Item-finding entries

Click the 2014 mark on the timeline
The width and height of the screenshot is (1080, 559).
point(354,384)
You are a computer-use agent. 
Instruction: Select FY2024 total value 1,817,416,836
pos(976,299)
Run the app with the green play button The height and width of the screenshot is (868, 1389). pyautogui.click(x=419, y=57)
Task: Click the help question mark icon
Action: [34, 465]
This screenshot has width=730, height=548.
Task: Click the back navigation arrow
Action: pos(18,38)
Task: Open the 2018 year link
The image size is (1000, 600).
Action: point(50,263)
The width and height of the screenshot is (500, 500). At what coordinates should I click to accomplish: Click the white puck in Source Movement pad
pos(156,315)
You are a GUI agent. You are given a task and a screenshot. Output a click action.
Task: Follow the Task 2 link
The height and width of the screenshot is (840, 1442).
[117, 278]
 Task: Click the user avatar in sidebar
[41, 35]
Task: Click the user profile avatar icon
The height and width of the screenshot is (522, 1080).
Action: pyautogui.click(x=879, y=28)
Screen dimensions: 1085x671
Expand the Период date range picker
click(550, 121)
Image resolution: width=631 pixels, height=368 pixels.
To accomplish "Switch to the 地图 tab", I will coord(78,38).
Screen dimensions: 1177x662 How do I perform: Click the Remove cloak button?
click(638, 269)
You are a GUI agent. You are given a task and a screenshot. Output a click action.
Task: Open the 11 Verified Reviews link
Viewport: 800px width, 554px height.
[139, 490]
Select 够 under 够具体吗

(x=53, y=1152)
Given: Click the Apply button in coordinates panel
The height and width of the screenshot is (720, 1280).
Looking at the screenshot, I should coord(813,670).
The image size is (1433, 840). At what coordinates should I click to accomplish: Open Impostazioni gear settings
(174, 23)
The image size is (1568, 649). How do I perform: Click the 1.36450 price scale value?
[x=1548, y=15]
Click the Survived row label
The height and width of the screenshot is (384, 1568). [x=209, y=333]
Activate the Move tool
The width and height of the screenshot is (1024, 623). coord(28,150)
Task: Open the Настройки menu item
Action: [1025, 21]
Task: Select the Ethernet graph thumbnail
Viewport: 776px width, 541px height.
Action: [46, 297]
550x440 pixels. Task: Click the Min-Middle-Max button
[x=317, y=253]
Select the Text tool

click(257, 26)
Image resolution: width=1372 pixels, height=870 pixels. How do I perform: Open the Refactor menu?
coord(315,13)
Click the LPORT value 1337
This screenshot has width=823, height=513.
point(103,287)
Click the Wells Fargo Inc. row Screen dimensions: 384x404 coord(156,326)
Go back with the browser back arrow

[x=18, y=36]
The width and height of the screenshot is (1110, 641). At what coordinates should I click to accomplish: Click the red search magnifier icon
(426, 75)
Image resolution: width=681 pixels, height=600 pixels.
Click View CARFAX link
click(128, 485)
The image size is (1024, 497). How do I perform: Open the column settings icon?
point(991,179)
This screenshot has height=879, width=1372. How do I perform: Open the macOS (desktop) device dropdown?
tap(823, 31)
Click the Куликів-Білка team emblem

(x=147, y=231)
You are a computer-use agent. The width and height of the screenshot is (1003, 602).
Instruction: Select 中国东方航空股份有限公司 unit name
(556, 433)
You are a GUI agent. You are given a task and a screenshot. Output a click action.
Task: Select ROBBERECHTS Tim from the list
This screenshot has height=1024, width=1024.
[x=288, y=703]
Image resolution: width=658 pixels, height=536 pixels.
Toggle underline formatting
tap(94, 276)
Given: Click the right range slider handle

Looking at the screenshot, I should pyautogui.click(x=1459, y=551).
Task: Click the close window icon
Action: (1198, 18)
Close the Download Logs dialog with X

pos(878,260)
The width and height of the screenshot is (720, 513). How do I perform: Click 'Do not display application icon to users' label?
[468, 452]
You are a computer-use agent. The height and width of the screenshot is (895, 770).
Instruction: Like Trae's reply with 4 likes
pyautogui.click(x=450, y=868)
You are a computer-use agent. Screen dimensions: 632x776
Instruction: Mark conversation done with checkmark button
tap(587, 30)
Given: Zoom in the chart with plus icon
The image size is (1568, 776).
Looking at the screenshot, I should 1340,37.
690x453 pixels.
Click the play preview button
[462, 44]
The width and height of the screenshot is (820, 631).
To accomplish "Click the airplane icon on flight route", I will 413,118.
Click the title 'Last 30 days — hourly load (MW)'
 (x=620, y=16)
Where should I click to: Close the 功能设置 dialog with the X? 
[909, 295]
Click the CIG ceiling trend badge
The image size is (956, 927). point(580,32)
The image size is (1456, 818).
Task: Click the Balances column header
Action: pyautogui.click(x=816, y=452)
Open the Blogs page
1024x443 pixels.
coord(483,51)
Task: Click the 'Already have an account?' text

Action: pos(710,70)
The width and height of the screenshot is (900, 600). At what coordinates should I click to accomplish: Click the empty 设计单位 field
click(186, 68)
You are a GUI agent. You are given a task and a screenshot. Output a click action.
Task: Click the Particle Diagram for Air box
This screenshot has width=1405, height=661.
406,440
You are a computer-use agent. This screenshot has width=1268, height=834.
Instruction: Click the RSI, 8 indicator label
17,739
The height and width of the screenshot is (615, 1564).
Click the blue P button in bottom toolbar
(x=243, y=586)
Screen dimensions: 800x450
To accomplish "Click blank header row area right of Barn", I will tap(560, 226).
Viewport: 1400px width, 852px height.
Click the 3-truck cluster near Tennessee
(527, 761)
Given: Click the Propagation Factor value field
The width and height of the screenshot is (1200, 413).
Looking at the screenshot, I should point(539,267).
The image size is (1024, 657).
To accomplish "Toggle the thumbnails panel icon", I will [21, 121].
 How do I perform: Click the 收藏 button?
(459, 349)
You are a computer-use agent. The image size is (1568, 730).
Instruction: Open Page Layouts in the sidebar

The problem:
Could you copy every one of the entries above word for word, from the first to the last?

Result:
Click the 2014 mark on the timeline
The width and height of the screenshot is (1080, 559).
point(354,384)
You are a computer-use agent. 
Instruction: Select FY2024 total value 1,817,416,836
pos(976,299)
Run the app with the green play button The height and width of the screenshot is (868, 1389). pyautogui.click(x=419, y=57)
Task: Click the help question mark icon
Action: [34, 465]
This screenshot has width=730, height=548.
Task: Click the back navigation arrow
Action: pos(18,38)
Task: Open the 2018 year link
The image size is (1000, 600).
Action: point(50,263)
The width and height of the screenshot is (500, 500). At what coordinates should I click to accomplish: Click the white puck in Source Movement pad
pos(156,315)
You are a GUI agent. You are given a task and a screenshot. Output a click action.
Task: Follow the Task 2 link
The height and width of the screenshot is (840, 1442).
[117, 278]
 Task: Click the user avatar in sidebar
[41, 35]
Task: Click the user profile avatar icon
The height and width of the screenshot is (522, 1080).
Action: pyautogui.click(x=879, y=28)
Screen dimensions: 1085x671
Expand the Период date range picker
click(550, 121)
Image resolution: width=631 pixels, height=368 pixels.
To accomplish "Switch to the 地图 tab", I will coord(78,38).
Screen dimensions: 1177x662 How do I perform: Click the Remove cloak button?
click(638, 269)
You are a GUI agent. You are given a task and a screenshot. Output a click action.
Task: Open the 11 Verified Reviews link
Viewport: 800px width, 554px height.
[139, 490]
Select 够 under 够具体吗

(x=53, y=1152)
Given: Click the Apply button in coordinates panel
The height and width of the screenshot is (720, 1280).
Looking at the screenshot, I should coord(813,670).
The image size is (1433, 840). At what coordinates should I click to accomplish: Open Impostazioni gear settings
(174, 23)
The image size is (1568, 649). How do I perform: Click the 1.36450 price scale value?
[x=1548, y=15]
Click the Survived row label
The height and width of the screenshot is (384, 1568). [x=209, y=333]
Activate the Move tool
The width and height of the screenshot is (1024, 623). coord(28,150)
Task: Open the Настройки menu item
Action: [1025, 21]
Task: Select the Ethernet graph thumbnail
Viewport: 776px width, 541px height.
Action: [46, 297]
550x440 pixels. Task: Click the Min-Middle-Max button
[x=317, y=253]
Select the Text tool

click(257, 26)
Image resolution: width=1372 pixels, height=870 pixels. How do I perform: Open the Refactor menu?
coord(315,13)
Click the LPORT value 1337
This screenshot has width=823, height=513.
point(103,287)
Click the Wells Fargo Inc. row Screen dimensions: 384x404 coord(156,326)
Go back with the browser back arrow

[x=18, y=36]
The width and height of the screenshot is (1110, 641). At what coordinates should I click to accomplish: Click the red search magnifier icon
(426, 75)
Image resolution: width=681 pixels, height=600 pixels.
Click View CARFAX link
click(128, 485)
The image size is (1024, 497). How do I perform: Open the column settings icon?
point(991,179)
This screenshot has height=879, width=1372. How do I perform: Open the macOS (desktop) device dropdown?
tap(823, 31)
Click the Куликів-Білка team emblem

(x=147, y=231)
You are a computer-use agent. The width and height of the screenshot is (1003, 602).
Instruction: Select 中国东方航空股份有限公司 unit name
(556, 433)
You are a GUI agent. You are given a task and a screenshot. Output a click action.
Task: Select ROBBERECHTS Tim from the list
This screenshot has height=1024, width=1024.
[x=288, y=703]
Image resolution: width=658 pixels, height=536 pixels.
Toggle underline formatting
tap(94, 276)
Given: Click the right range slider handle

Looking at the screenshot, I should pyautogui.click(x=1459, y=551).
Task: Click the close window icon
Action: (1198, 18)
Close the Download Logs dialog with X

pos(878,260)
The width and height of the screenshot is (720, 513). How do I perform: Click 'Do not display application icon to users' label?
[468, 452]
You are a computer-use agent. The height and width of the screenshot is (895, 770).
Instruction: Like Trae's reply with 4 likes
pyautogui.click(x=450, y=868)
You are a computer-use agent. Screen dimensions: 632x776
Instruction: Mark conversation done with checkmark button
tap(587, 30)
Given: Zoom in the chart with plus icon
The image size is (1568, 776).
Looking at the screenshot, I should 1340,37.
690x453 pixels.
Click the play preview button
[462, 44]
The width and height of the screenshot is (820, 631).
To accomplish "Click the airplane icon on flight route", I will 413,118.
Click the title 'Last 30 days — hourly load (MW)'
 (x=620, y=16)
Where should I click to: Close the 功能设置 dialog with the X? 
[909, 295]
Click the CIG ceiling trend badge
The image size is (956, 927). point(580,32)
The image size is (1456, 818).
Task: Click the Balances column header
Action: pyautogui.click(x=816, y=452)
Open the Blogs page
1024x443 pixels.
coord(483,51)
Task: Click the 'Already have an account?' text

Action: pos(710,70)
The width and height of the screenshot is (900, 600). At what coordinates should I click to accomplish: Click the empty 设计单位 field
click(186, 68)
You are a GUI agent. You are given a task and a screenshot. Output a click action.
Task: Click the Particle Diagram for Air box
This screenshot has width=1405, height=661.
406,440
You are a computer-use agent. This screenshot has width=1268, height=834.
Instruction: Click the RSI, 8 indicator label
17,739
The height and width of the screenshot is (615, 1564).
Click the blue P button in bottom toolbar
(x=243, y=586)
Screen dimensions: 800x450
To accomplish "Click blank header row area right of Barn", I will tap(560, 226).
Viewport: 1400px width, 852px height.
Click the 3-truck cluster near Tennessee
(527, 761)
Given: Click the Propagation Factor value field
The width and height of the screenshot is (1200, 413).
Looking at the screenshot, I should point(539,267).
The image size is (1024, 657).
To accomplish "Toggle the thumbnails panel icon", I will [21, 121].
 How do I perform: Click the 收藏 button?
(459, 349)
You are a computer-use agent. The image size is (1568, 730).
Instruction: Open Page Layouts in the sidebar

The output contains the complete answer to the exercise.